• _Records to process_
*** Begin section ***
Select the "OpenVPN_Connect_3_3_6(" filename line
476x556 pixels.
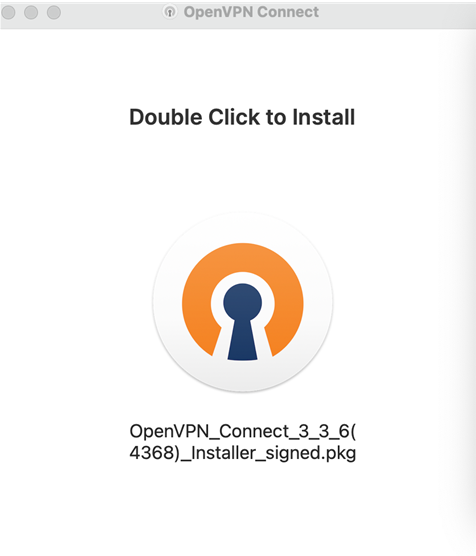[x=243, y=431]
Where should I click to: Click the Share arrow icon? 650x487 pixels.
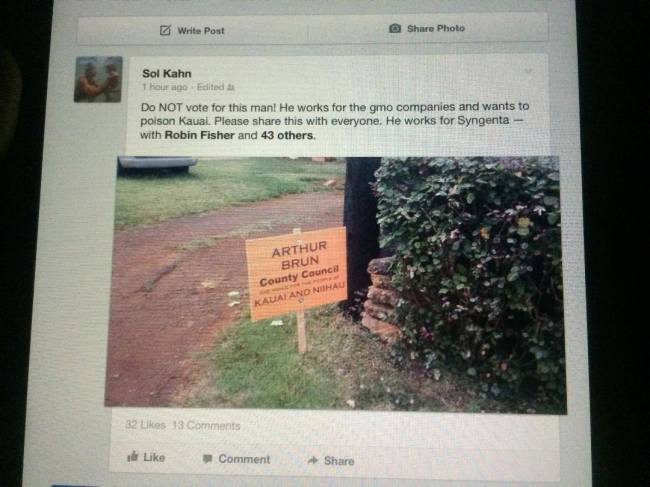tap(313, 460)
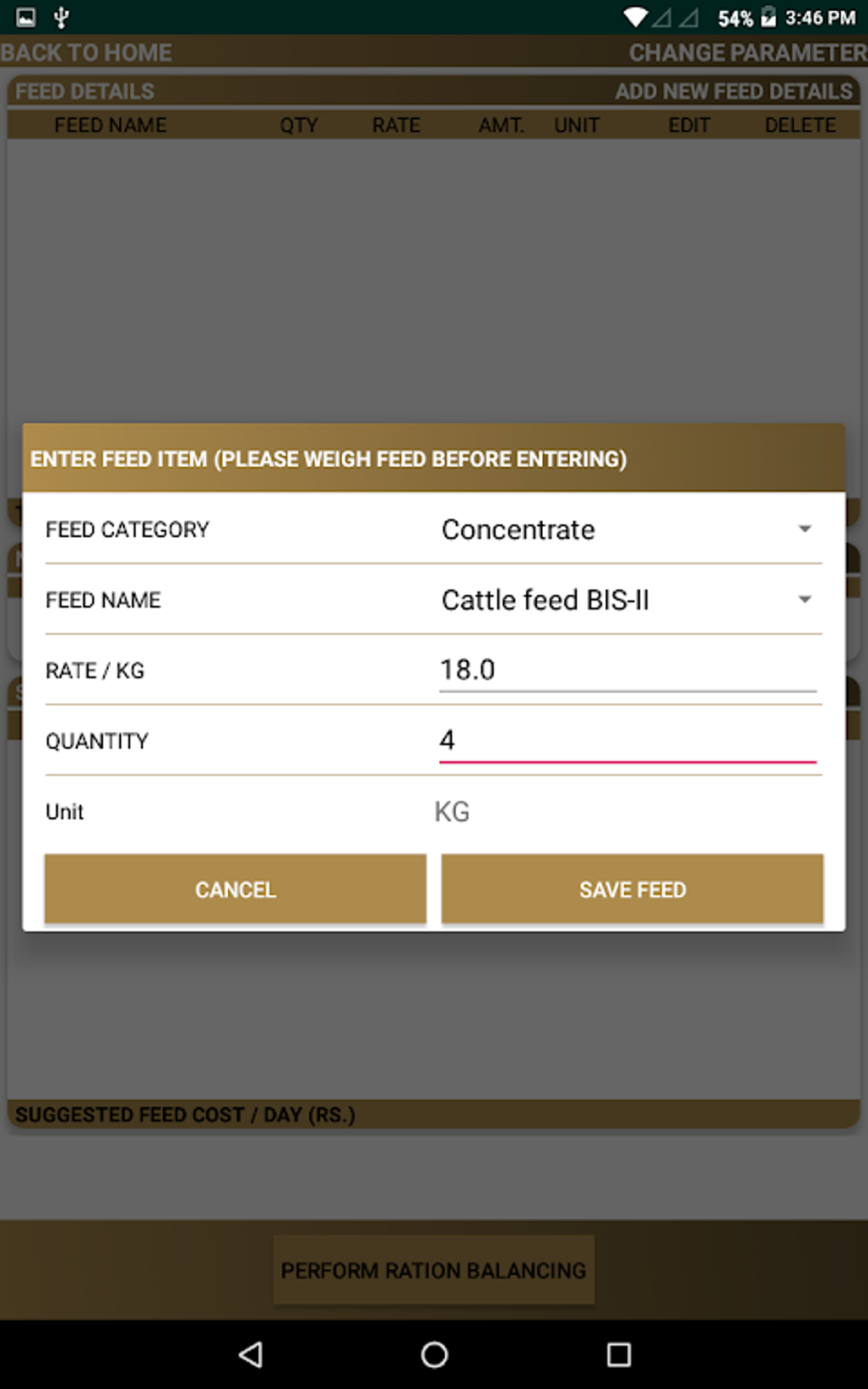Focus the Quantity input field
868x1389 pixels.
pos(627,740)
*** End section ***
• _Goal of the exercise_
Give the material again exactly as it is, but keep the pictures out.

• _Task result_
Select the "OpenVPN_Connect_3_3_6(" filename line
476x556 pixels.
[x=243, y=431]
Where should I click to: Click the Share arrow icon? 650x487 pixels.
tap(313, 460)
Focus the Quantity input field
868x1389 pixels.
pos(627,740)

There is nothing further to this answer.